What you should do
Omit the pictures. Transcribe exactly the lines below, from the one with "The height and" up to and including the last.

Data under study
┌──

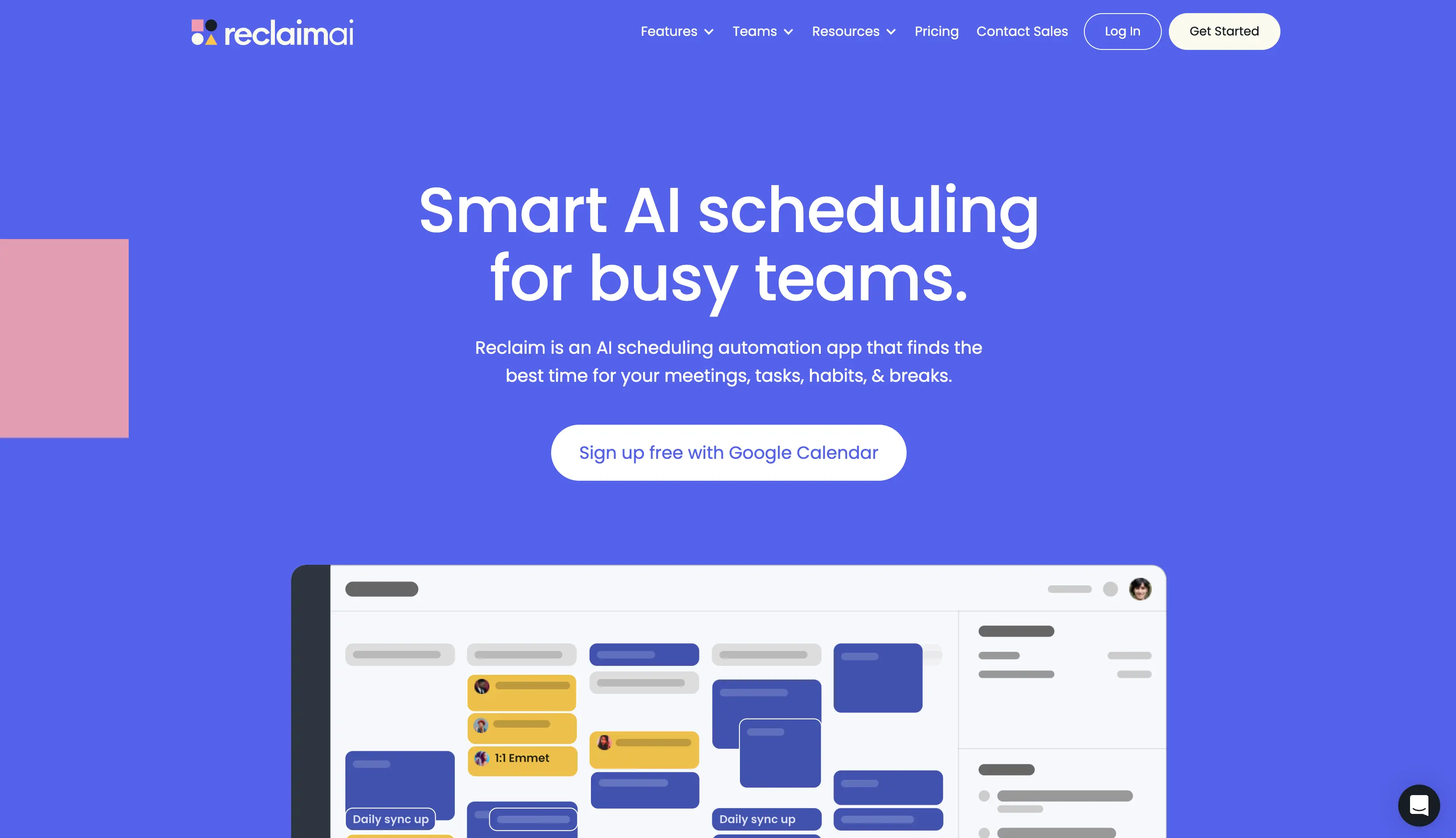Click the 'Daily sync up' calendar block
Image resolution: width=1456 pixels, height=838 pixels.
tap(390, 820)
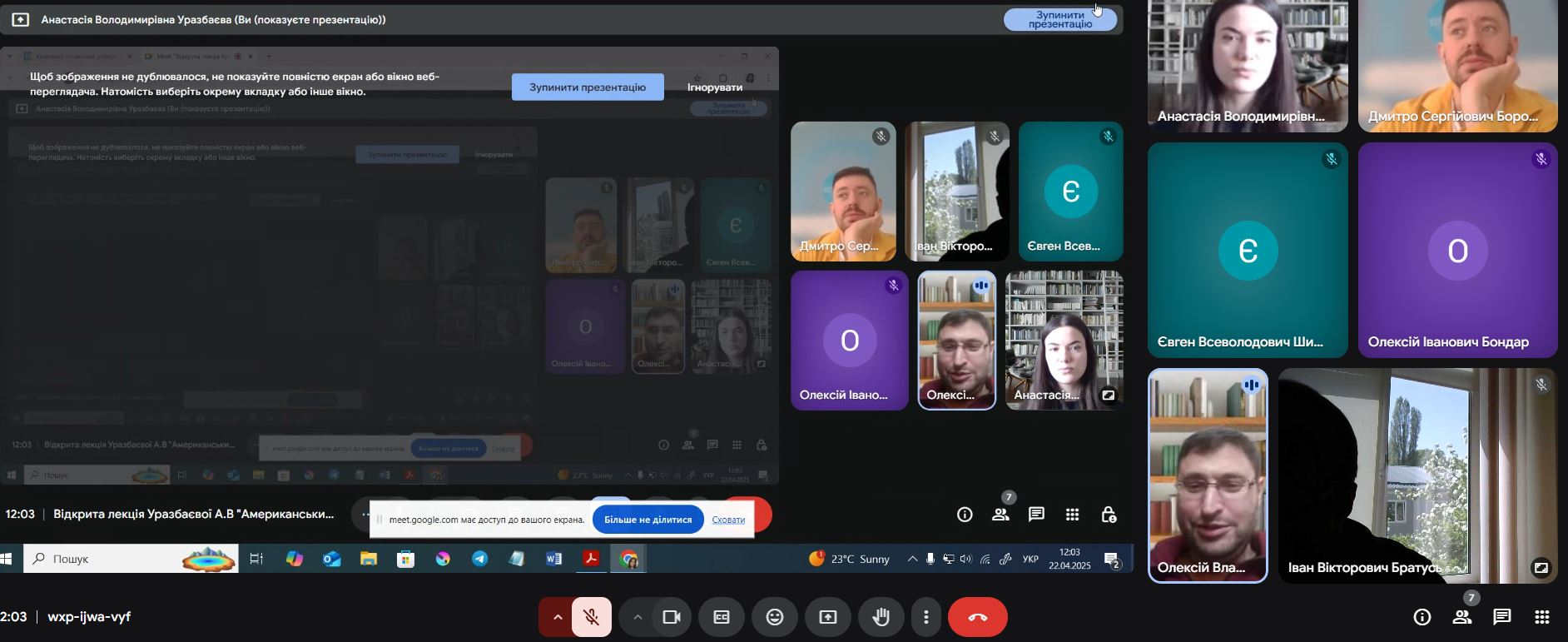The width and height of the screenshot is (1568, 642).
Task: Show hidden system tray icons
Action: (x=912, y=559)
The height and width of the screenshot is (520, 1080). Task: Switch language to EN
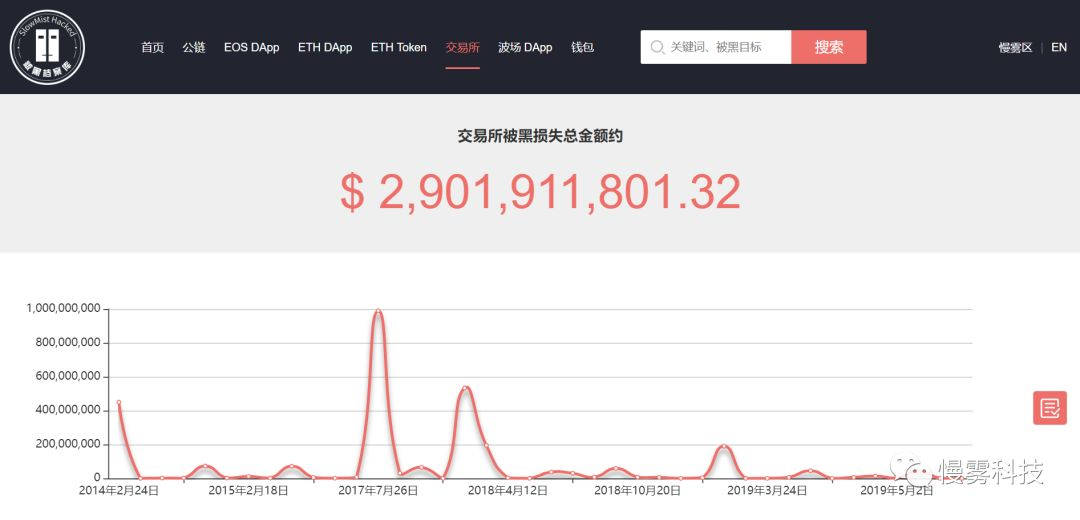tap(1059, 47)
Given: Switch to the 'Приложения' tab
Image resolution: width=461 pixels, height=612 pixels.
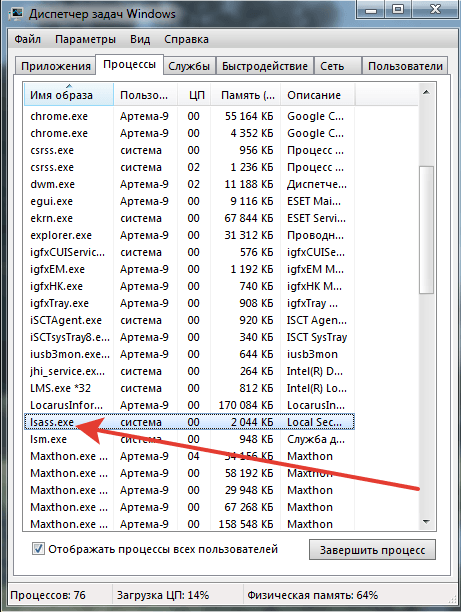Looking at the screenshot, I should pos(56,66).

└──

Problem solution
The height and width of the screenshot is (520, 1080). Task: Switch language to EN
tap(1059, 47)
Given: Switch to the 'Приложения' tab
Image resolution: width=461 pixels, height=612 pixels.
Looking at the screenshot, I should pos(56,66).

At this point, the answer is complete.